Now 64, Langer knows he needs to step his game up to compete with the “young” guys on the 50-plus senior circuit. You know, players like Ernie Els, Padraig Harrington, Jim Furyk, Darren Clarke and oh yeah, 2021 PGA champion Phil Mickelson, who recently won the Constellation Furyk and Friends and will defend his 2020 Dominion Energy Charity Classic title this week at Country Club of Virginia.

“He’s had tremendous success. He’s only played, what, four or five tournaments and won three of them if I’m correct. That’s a very high percentage,” said Langer. “I just heard today that he won 10 days ago and he was 81st in driving accuracy, which blows my mind. If I was 81st in driving accuracy, I wouldn’t finish in the top 20 and he won the tournament.”

“Well, it’s been a very strong rookie class as we all know,” said Langer of his other competitors after a Wednesday practice round for the first of three legs of the tour’s season-ending Charles Schwab Cup Playoffs. “They’re proven champions, winners, major winners, and they’re going to have a big impact on this tour, no doubt about it, and we’ve already seen it.”

“What I notice is these guys hit it a lot further than we did 20 years ago, 10 years ago. So I used to be one of the longest guys out here about 15 years ago, 14 years ago, now I’m in the middle of the pack, trending the other way,” said Langer, who noted his drives top out around 280 yards these days. “So I’ve got my work cut out making up for that lack of distance somewhere else, either accuracy or better thinking or better short game or whatever, but it’s not easy because they’re good in all of that.”

The Champions tour is growing and becoming more competitive as the years go on, and the German who has been the man to beat for the last decade and a half is the first to admit it. Will the new names reach any of his marks? Depends how committed they are.
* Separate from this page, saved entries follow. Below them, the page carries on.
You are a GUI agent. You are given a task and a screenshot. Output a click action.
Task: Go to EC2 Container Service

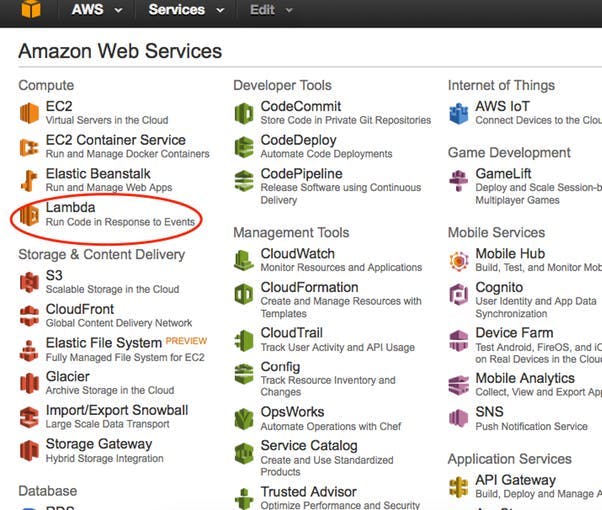point(116,140)
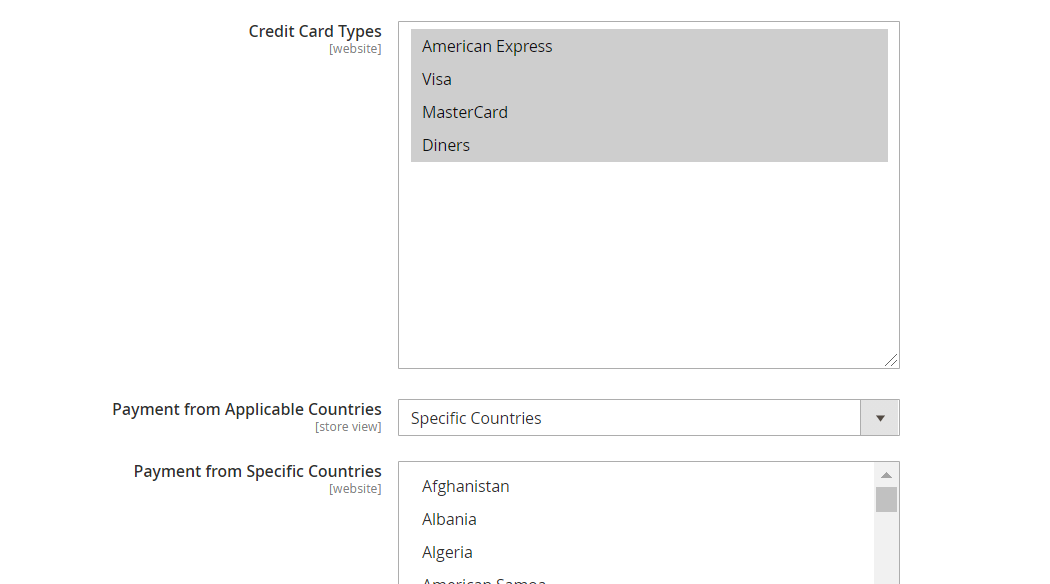The image size is (1050, 584).
Task: Open the Payment from Applicable Countries dropdown
Action: click(630, 418)
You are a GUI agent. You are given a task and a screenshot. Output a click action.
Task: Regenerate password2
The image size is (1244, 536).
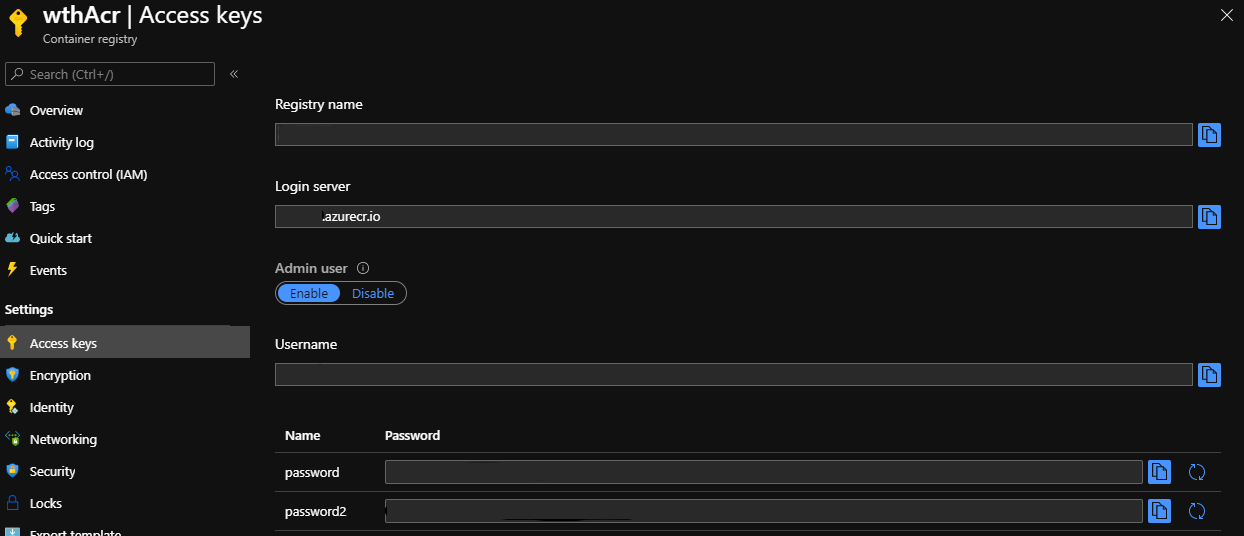(1196, 511)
“Oh, they’ll all try and make a run. It all depends how committed they are to the tour and how much they play. We’ve seen Steve Stricker producing some tremendous results out here, but he hasn’t fully committed yet,” explained Langer. “Once he comes out here full time, he’ll win a bunch. I think Jim Furyk is fully committed and he’s going to continue his winning ways. So will Phil, I suppose, whenever that time comes from him.
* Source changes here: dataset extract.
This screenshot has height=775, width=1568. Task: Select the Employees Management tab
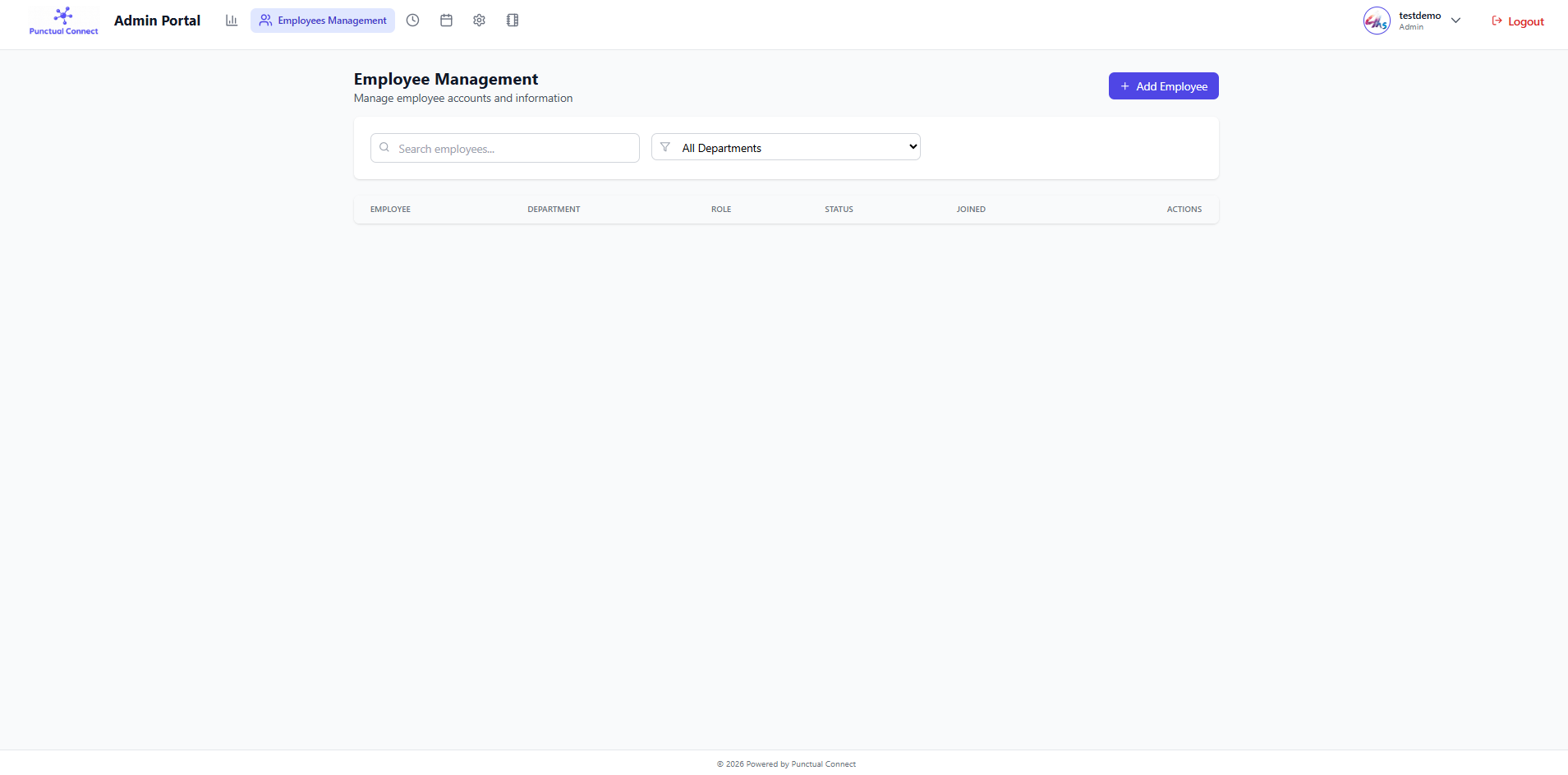click(x=323, y=21)
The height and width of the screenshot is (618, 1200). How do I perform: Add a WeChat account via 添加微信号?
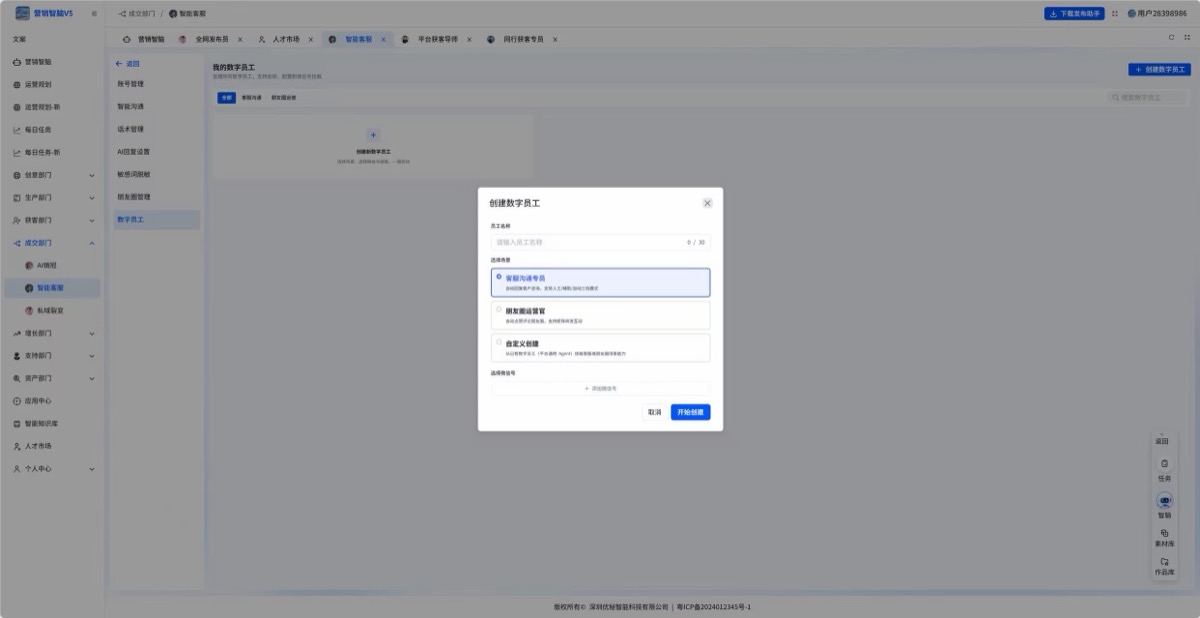(600, 388)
“You have Ernie Els, Retief Goosen, they’re all working very hard. Mike Weir’s out here working his butt off, excuse my language, but so are many others,” he added. “They’re eager, they’re realizing there’s a second opportunity after the PGA Tour’s over now, and on the PGA Tour Champions they have another chance of playing some really good golf and showing how good they are for the next 10, 15 years.”

Langer drew the blueprint for how to find success in the next phase of his career, and some news players have hit him up for questions and advice on the transition to senior professional golf, not that he’ll tell you who asked or what was said.

“Not going to call any names now or whatever, but they asked what do you think and how did you feel and is there any difference. And there’s slight differences. Most of our tournaments are three days, so you’ve got to play aggressive from the get-go. You can’t afford to have a bad round and expect to win, that’s not going to happen when you play three rounds. That’s probably not going to happen when you play four rounds, but at least you have one more round to hopefully catch up,” said Langer, who has held the top spot on the Schwab Cup standings for 19 of the 36 regular-season weeks this year.

All without a win, shocking enough. Langer hasn’t lifted a trophy since the Cologuard Classic in March 2020, but he’s been in the mix, earning 26 top-10 finishes in 36 starts (with 36 cuts made) to top the season-ending points list with three tournaments to play. At the Country Club of Virginia, Langer has finished T-4 the past two years – runner-up in 2018 and he won here in 2017.

“They’re all special in their given time, but now being 64 years old, it gets harder and harder so it would mean a great deal, especially with the super season,” said Langer of the chance to win a sixth Schwab Cup. “You know, two years running to win one would be extremely special. But we’ve still got three big events ahead of us and I’m not going to get ahead of myself. Try and put my work in and hopefully get some good results.”